Eigenvalue inequalities for the p-Laplacian on a Riemannian manifold and estimates for the heat kernel

TL;DR

This paper extends eigenvalue comparison theorems for the p-Laplacian on Riemannian manifolds and derives heat kernel estimates, providing new tools for analyzing eigenvalues and heat distribution under curvature constraints.

Contribution

It generalizes eigenvalue comparison theorems for the p-Laplacian and applies these results to estimate heat kernels on manifolds with curvature bounds.

Findings

Generalized eigenvalue comparison theorem for the p-Laplacian.

Derived bounds for heat kernels on manifolds with curvature constraints.

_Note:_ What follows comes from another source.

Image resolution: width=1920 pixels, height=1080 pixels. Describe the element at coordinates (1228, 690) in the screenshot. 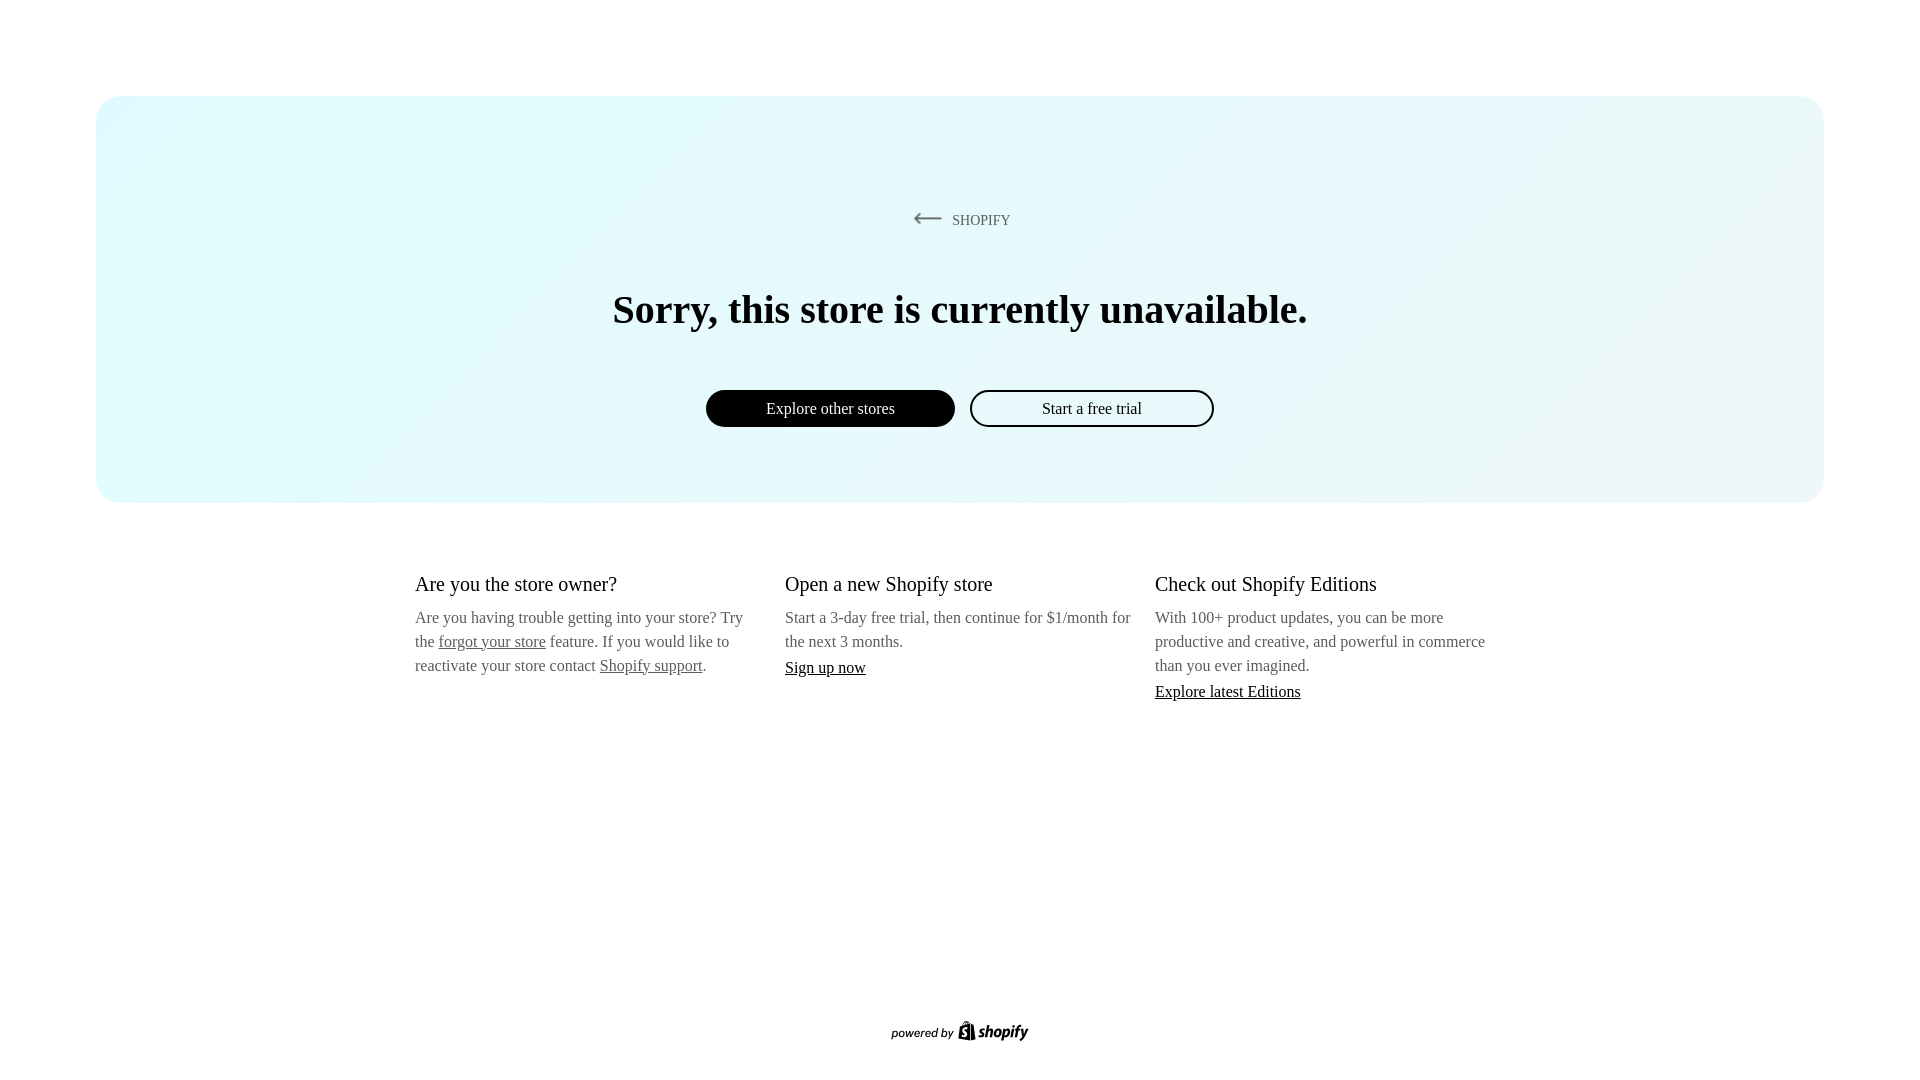

I see `Explore latest Editions` at that location.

Provided new methods for eigenvalue and heat kernel estimates.

Abstract

In this paper, we successfully generalize the eigenvalue comparison theorem for the Dirichlet $p$-Laplacian ($1<p<\infty$) obtained by Matei [A.-M. Matei, First eigenvalue for the $p$-Laplace operator, Nonlinear Anal. TMA 39 (8) (2000) 1051--1068] and Takeuchi [H. Takeuchi, On the first eigenvalue of the $p$-Laplacian in a Riemannian manifold, Tokyo J. Math. 21 (1998) 135--140], respectively. Moreover, we use this generalized eigenvalue comparison theorem to get estimates for the first eigenvalue of the Dirichlet $p$-Laplacian of geodesic balls on complete Riemannian manifolds with radial Ricci curvature bounded from below w.r.t. some point. In the rest of this paper, we derive an upper and lower bound for the heat kernel of geodesic balls of complete manifolds with specified curvature constraints, which can supply new ways to prove the most part of two generalized eigenvalue comparison results given by Freitas, Mao and Salavessa in [P. Freitas, J. Mao and I. Salavessa, Spherical symmetrization and the first eigenvalue of geodesic disks on manifolds, submitted (2012)].